Some pics of the progress and the size ratio about to start the fuselages. Inner Fowler flap travel..

fbielsa

Fuselages
As both fuselages are almost identical, I also recommend building them simultaneously.

In this case, two mounting boards are required, about 250 x 40 cm (100''x18''), and caution to clearly differentiate the right and the left when applying the reinforcements of the wing seats, the benches of the landing gear, the engine and the seats of the horizontal stabilizer, that go to mirror in each one of them. Take care with the difference in the lateral incidence of the normal rotation engines for the construction of their benches: left at 0 degrees, right at 2 degrees on the right (in the case of using a counter-rotating engine on the right side, the two benches should go to 0 degrees). Both engines are set with 4 degrees of positive incidence, with respect to the horizontal of the fuselage assembly crutch.

Here we go with them..

fbielsa

The assembly is similar to that of the central nacelle, that is, on a crutch based on samba stringers in which the 3 mm ply formers (1/8'') and their 3 x 7 mm samba spars are applied.
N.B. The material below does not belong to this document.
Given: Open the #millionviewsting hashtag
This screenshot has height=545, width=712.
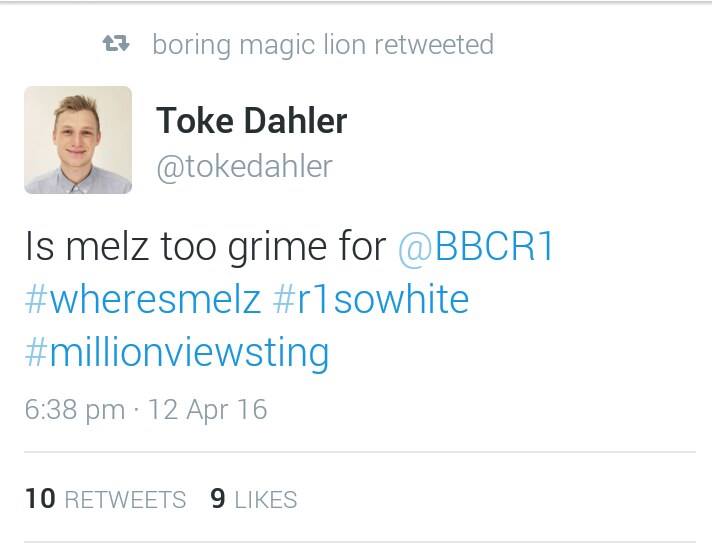Looking at the screenshot, I should point(177,354).
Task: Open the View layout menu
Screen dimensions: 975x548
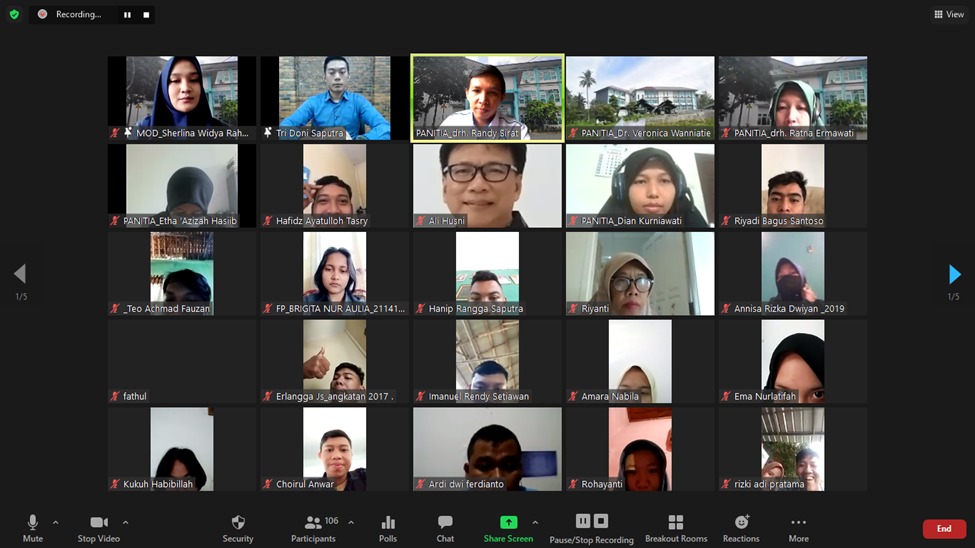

It does not present a special complication, except in the gluing of all the reinforcements that make up the wing seat, and in the positioning of the formerss inclined 5 degrees with respect to the horizontal of the crutch (at 90 degrees with respect to the upper line of the fuselage). For information purposes, the wing at this point has a positive incidence of about 7 degrees with respect to the mains spars of the crutch.


General view of the crutch


Engine and main landing gear bench



Reinforcements for receiving stabilizer

Constrictor

My Feedback: (46)

I would love to build one of these. where did you get plans? did you hand cut your kit or get some of the parts cut?

fbielsa

Hello Constrictor:

The plans are self-drawn using a CAD app. This process took me 6 months, So, it is not a comercial kit but a scratch buid project. Fortunately, I had the chance to cut all the ribs and frames with a CNC milling machine in a friend's workshop.

Keep in mind that there are more than 300 pieces. A lot of work to do it by hand.

fbielsa

Following with the fuses...some pics of several steps of the process.

Note that there is no difference with the way you build any classic fuselage, but the size and perfection of the alignments make the task enormously difficult.



The crutch ready to receive formers and stringers


Gluing the wing base reinforcements


More and more stringers. This time gluing the gear doors ones


One fuselage ready to be sheeted

As I said in a post above, I recommend building both fuselages at the same time, in two different workbenches. You will save a significant amount of time

70 ragtop

My Feedback: (24)

Looking good!

fbielsa

Thank you for being there! I am on summer holidays but hope to follow posting soon.

fbielsa

Hi, mates.

Going on with the thread. As you can see, I have chosen to mount each rudder servo halfway along the length of the fuselage, which, once covered, will be under a trapdoor accessible from the inners radiators, in order to avoid ballasting the nose (we have already seen that those of elevator go inside the plane of stabilizer). I used special high-strength Sullivan Gold-N-Rod® transmission (S518 / 4-40) for this purpose.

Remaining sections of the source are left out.